If you were going to place climate mitigation, adaptation, and loss and damage on a rising scale from easy to finance to difficult, loss and damage would be at the very top. There is not a clear pathway for funding monumental, climate-caused disasters, like when Vanuatu lost 64% of its GDP in a single cyclone in 2015. The Loss and Damage Collaboration estimates the annual need for loss and damage financing at around $400 billion, a figure which is expected to grow as global warming continues to move beyond the 1.5C target (currently 2.3C is the reality if the world continues on its current transition path).

However, after 30 years of calls for finance for loss and damage to be recognised in the COP text, a Loss and Damage Fund was finally operationalised at COP28 in November 2023. Although this is a victory for the small-island nations and least-developed countries that stand to lose the most from climate change, many questions remain as to how the fund can be implemented and what instruments could enable the provision of humanitarian zero-return financing to debt-stricken developing countries.

To understand how and from where it could be financed, it is critical to understand the conditions it needs to fulfil. There is a general agreement that it should primarily give out grants, firstly because of the worsening debt crisis in countries like Vanuatu, Bangladesh, and Fiji where rising sea levels pose a severe threat; and secondly because these countries are not responsible for the GHG emissions that have led to this point. On top of this, the fund will need to have the capacity to issue long-term financing – to allow countries to develop long term plans – and immediate payment provisions for disaster events.

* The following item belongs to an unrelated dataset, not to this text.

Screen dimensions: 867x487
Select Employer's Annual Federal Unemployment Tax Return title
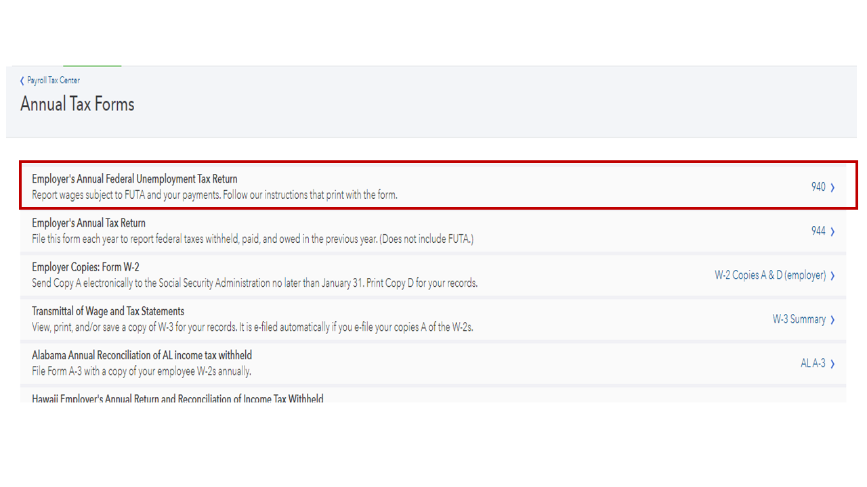135,179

Another key condition is that loss and damage funding should be separated from mitigation and adaptation. Julie-Anne Richards, independent consultant on loss and damage, says, “it would be a mistake to redirect adaptation finance to loss and damage; we need new finance over and above that already provided for adaptation and development – both of which are already chronically under-funded”. Funding needs for adaptation are currently estimated at $387 billion a year but, in 2021, public multilateral and bilateral adaptation finance flows declined by 15% to $21 billion.

Looking at the options

The standing ovation from delegates in Dubai for finally getting the fund agreed was mismatched by the meagre amount – $661 million – it received in initial pledges. In addition, because it needs grants, some figures on the Loss and Damage Board have outlined they do not want development banks to foot the bill – one source says, “MDBs are lenders, forcing them to give out grants will only make them smaller when they need to triple in order to do what they need to do”. Other ideas, such as carbon pricing mechanisms or a windfall profit tax on fossil fuel companies, have been advocated for by some, like Antonio Guterres, but are far from ready to implement.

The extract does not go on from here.